Pour commencer, l’une des histoires les plus connues sur le calcul de la circonférence de la Terre est sans doute celle d’Ératosthène vers 200 av J.C. Mais depuis lors, la triangulation et la cartographie ont évolué. Il y a d’abord les études du Néerlandais Gemma Frisius en 1558. Ensuite, on trouve l’abbé Jean Picard [1] qui est chargé en 1668-69 par l’Académie Royale des Sciences de la mesure de l’arc du méridien entre Paris et Amiens. Ses mesures par triangulation le conduisent à un résultat de 57 060 toises pour 1 degré de latitude (≈ 111,1 km), soit une circonférence de la Terre de 40 035 km. On a aussi les cartes de Cassini en 1682, puis l’abbé de Lacaille [2] qui en juillet 1739, participe à la mesure du méridien dans les Pyrénées, à partir de Perpignan. Il mesure aussi durant l’été 1740 la distance entre Villejuif et Juvisy, avec des règles de fer longues de 15 pieds (4,87 m).

Le 26 mars 1791, sur proposition de l’Académie des Sciences, Delambre et Méchain [3], deux astronomes français, sont missionnés pour mesurer une partie du méridien de Paris. Pour ce faire, ils entreprennent entre 1792 et 1798 des séries de triangulations. Ils ont calculé la distance entre Dunkerque et Barcelone, en utilisant les règles de Bordas, le cercle répétiteur et des chaînes d’arpenteur, qui étaient fondées sur la Toise.

En 1793, la Convention institue un « mètre provisoire » fondé sur les meilleures mesures alors connues, en l’occurrence celles de l’abbé de Lacaille. Un mètre étalon « provisoire » en laiton, fabriqué par Étienne Lenoir, est remis au Comité. Le 22 août 1795, le Directoire confirme la définition du mètre comme étant la dix-millionième partie d’un quart du méridien.

Nos deux astronomes ont effectué des mesures précises avec la triangulation et ils ont trouvé un résultat de 551 584,72 toises (soit 1075,03861928 km) et 9°40’25,40’’.

De leurs calculs, ils obtiennent la longueur d’1/4 du méridien terrestre, correspondant à 5 130 740 toises, soit 9999,81226 km. Le mètre mesure donc 443 296 lignes de toise [4]. La longueur totale du quart de méridien terrestre en toises a été divisée en 10 millions de parties égales et les mesures en toises ont été converties en mètres, ce qui aboutit à l’établissement du mètre comme mesure ! Donc NON, Monsieur Oleg de Normandie, la définition du mètre n’est pas fondée sur la circonférence de la Terre mais sur 1/4 de méridien !
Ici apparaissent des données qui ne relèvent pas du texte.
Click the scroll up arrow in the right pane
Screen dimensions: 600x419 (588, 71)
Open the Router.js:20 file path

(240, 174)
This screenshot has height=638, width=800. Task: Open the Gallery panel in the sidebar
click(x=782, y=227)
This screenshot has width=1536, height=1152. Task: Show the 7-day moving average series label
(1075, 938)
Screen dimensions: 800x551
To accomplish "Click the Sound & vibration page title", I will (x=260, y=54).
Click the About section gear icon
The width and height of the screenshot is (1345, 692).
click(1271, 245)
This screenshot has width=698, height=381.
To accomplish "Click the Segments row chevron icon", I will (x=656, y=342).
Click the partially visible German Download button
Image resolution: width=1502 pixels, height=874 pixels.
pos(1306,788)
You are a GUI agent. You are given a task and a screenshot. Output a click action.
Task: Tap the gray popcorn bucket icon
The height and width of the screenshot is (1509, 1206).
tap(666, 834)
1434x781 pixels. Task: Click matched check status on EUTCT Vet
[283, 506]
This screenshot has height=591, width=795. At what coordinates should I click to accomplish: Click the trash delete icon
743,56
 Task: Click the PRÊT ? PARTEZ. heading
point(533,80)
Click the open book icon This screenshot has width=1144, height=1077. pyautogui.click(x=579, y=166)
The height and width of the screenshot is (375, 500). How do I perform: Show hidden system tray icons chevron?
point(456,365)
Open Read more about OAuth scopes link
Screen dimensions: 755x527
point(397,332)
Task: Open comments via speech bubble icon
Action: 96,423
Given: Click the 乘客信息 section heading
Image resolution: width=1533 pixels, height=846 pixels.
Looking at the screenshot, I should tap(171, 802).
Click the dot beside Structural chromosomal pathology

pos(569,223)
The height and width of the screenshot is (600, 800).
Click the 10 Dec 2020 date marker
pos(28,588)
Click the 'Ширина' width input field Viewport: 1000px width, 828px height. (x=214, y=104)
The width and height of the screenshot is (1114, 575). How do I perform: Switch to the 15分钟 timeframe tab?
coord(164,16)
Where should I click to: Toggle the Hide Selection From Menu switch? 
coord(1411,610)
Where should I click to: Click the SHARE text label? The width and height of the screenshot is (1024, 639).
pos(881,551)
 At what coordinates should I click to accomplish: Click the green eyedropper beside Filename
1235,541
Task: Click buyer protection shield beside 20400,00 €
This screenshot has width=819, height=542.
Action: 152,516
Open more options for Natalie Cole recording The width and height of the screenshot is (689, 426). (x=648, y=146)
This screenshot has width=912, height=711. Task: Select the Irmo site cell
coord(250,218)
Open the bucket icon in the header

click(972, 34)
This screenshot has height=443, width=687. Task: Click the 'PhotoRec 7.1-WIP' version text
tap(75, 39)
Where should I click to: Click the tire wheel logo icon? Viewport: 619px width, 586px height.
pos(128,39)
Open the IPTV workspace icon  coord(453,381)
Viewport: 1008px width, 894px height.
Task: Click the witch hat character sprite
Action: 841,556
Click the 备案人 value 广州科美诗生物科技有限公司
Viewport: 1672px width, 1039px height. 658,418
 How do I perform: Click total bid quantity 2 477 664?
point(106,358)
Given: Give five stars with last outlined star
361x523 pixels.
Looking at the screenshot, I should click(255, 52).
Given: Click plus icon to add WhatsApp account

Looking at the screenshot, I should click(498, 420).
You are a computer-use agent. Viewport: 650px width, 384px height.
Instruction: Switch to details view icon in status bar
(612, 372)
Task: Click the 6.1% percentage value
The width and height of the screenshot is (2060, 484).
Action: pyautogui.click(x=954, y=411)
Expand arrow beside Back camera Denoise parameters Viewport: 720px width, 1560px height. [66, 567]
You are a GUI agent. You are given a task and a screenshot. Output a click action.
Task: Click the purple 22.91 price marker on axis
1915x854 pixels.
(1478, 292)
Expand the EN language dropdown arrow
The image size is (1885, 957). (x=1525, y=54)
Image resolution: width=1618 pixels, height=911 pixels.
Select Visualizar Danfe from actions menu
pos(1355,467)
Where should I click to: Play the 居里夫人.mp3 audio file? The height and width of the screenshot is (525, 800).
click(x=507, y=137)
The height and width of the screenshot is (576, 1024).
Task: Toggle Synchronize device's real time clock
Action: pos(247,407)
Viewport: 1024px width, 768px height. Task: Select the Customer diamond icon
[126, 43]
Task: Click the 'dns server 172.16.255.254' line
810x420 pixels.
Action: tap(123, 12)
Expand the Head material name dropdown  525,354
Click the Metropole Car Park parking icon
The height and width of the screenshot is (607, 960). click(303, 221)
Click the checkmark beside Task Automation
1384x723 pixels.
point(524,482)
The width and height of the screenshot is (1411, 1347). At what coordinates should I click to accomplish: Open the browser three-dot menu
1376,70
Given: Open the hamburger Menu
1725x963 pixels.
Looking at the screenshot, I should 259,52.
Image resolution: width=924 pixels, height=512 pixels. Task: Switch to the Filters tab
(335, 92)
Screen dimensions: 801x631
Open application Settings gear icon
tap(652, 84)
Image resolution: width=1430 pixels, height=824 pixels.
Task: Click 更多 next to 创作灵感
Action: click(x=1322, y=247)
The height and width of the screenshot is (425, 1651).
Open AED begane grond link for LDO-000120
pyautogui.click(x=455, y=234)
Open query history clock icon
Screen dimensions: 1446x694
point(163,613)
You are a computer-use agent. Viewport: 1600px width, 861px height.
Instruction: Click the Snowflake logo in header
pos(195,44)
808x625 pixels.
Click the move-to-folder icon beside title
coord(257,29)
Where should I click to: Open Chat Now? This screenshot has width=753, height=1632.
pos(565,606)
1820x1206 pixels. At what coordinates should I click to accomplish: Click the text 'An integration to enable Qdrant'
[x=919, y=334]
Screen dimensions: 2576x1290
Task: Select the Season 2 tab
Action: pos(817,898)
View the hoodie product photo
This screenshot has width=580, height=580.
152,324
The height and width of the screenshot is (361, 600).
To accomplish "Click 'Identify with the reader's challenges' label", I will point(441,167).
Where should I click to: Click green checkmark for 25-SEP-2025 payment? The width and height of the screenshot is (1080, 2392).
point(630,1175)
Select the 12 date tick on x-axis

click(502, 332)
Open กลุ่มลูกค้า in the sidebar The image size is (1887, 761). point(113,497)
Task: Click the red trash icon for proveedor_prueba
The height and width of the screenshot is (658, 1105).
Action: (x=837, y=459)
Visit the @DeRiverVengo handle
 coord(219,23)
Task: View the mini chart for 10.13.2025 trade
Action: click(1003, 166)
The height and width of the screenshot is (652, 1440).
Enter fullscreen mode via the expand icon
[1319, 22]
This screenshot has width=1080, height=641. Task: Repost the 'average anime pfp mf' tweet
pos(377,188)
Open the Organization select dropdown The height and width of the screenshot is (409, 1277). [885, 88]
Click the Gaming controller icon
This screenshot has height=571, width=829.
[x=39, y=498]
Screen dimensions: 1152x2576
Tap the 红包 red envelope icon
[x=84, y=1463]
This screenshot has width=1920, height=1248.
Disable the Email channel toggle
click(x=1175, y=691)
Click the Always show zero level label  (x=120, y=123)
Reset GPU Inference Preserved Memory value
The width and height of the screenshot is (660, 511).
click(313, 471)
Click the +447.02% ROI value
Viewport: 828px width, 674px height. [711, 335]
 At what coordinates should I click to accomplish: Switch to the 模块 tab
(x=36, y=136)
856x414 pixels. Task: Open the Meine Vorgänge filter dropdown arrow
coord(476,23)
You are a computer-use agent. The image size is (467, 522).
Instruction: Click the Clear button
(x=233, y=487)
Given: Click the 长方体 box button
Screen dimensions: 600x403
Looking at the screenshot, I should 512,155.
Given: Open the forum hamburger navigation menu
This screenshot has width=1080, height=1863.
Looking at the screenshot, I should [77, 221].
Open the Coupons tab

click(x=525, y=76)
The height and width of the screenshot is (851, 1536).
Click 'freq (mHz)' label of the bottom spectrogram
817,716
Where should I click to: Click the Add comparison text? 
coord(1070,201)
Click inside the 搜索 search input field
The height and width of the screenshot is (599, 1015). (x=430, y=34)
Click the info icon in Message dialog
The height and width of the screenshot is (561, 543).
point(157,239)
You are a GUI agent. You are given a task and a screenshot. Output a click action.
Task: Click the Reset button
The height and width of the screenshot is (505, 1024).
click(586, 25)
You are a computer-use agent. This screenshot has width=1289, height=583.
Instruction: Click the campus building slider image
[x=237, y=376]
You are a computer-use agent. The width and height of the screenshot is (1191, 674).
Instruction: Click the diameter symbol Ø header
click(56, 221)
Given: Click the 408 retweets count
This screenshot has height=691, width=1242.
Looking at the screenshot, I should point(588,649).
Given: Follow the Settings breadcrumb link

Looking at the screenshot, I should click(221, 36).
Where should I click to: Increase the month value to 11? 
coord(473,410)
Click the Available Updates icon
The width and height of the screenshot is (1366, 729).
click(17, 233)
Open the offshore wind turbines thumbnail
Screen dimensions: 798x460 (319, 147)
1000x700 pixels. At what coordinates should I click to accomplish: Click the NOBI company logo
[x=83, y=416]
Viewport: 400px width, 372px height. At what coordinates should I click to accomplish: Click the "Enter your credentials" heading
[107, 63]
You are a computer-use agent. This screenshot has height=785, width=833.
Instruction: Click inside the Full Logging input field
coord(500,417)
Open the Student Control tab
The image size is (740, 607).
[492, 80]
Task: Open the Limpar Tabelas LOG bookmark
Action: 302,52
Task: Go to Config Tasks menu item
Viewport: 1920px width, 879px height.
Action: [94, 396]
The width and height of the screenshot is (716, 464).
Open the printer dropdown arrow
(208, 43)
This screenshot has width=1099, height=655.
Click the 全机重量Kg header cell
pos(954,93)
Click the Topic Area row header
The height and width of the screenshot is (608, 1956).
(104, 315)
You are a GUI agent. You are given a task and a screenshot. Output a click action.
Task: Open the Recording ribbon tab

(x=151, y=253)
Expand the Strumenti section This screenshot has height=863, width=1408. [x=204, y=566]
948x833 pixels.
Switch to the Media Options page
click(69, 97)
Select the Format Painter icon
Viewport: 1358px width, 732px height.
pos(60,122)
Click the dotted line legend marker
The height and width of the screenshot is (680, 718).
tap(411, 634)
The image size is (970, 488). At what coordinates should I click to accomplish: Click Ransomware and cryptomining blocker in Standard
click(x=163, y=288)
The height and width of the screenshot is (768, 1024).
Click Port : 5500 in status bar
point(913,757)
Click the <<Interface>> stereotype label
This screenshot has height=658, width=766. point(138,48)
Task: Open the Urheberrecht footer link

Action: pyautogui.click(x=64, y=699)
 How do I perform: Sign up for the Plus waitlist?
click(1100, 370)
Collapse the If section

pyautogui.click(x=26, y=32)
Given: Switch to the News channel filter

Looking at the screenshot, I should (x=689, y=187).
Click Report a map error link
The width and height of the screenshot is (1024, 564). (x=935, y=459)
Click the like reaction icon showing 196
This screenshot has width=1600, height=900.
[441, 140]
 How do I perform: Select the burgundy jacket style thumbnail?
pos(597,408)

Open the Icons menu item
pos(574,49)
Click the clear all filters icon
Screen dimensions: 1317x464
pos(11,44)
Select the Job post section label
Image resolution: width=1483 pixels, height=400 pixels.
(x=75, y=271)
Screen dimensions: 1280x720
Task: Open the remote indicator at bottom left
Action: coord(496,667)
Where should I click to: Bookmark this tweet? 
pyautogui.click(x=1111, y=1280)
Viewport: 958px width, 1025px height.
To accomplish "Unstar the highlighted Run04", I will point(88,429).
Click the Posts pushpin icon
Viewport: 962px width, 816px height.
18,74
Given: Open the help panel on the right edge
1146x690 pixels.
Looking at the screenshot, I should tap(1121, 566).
Par ailleurs, et contrairement à ce que pense notre ami chercheur, l’aplatissement de la Terre aux pôles était parfaitement connu par les savants français de cette époque, notamment grâce aux travaux de Charles-Marie de La Condamine et de Pierre-Louis Moreau de Maupertuis. La Condamine participe entre 1735 et 1743 à une expédition géodésique française menée en Équateur, dans le but de trancher enfin sur la question de la figure de la Terre, tandis que son confrère se rend en Laponie [5].

Pour la petite histoire, quand Méchain était bloqué à Barcelone à cause de la guerre, il décide de recalculer la latitude de la ville. Il trouve alors un écart de 3 secondes d’arc par rapport aux mesures effectuées depuis le fort de Montjuic, mais les résultats avaient déjà été envoyés à Paris. Méchain pensait alors que son erreur serait préjudiciable, mais la commission, en refaisant les calculs, valide finalement les mesures. Le 10 décembre 1799, un mètre étalon en platine est réalisé afin de fixer physiquement et définitivement cette unité de mesure.

Les mesures de l’arc du méridien calculées par Delambre et Méchain conduisent à fixer pour le mètre définitif une longueur inférieure à celle du mètre étalon provisoire en laiton, ce qui nous donne 0,998 mètre, mais cela n’invalide en rien le système métrique car, entre parenthèses, une telle mesure est une convention.

Il convient de noter que la définition précise du mètre a évolué tout au long de son histoire, mais le travail de Delambre et Méchain a été fondamental pour établir une référence initiale beaucoup plus précise pour le mètre en se fondant sur les mesures du méridien en toises.

Quoi qu’il en soit, en 1960, la définition du mètre a été révisée une fois de plus lors de la Conférence générale des poids et mesures. Elle était alors fondée sur la longueur d’onde d’une radiation particulière, la radiation orange de l’isotope du krypton-86. Cette définition a été utilisée jusqu’en 1983, lorsque la 17e Conférence générale des poids et mesures a adopté la définition actuelle du mètre.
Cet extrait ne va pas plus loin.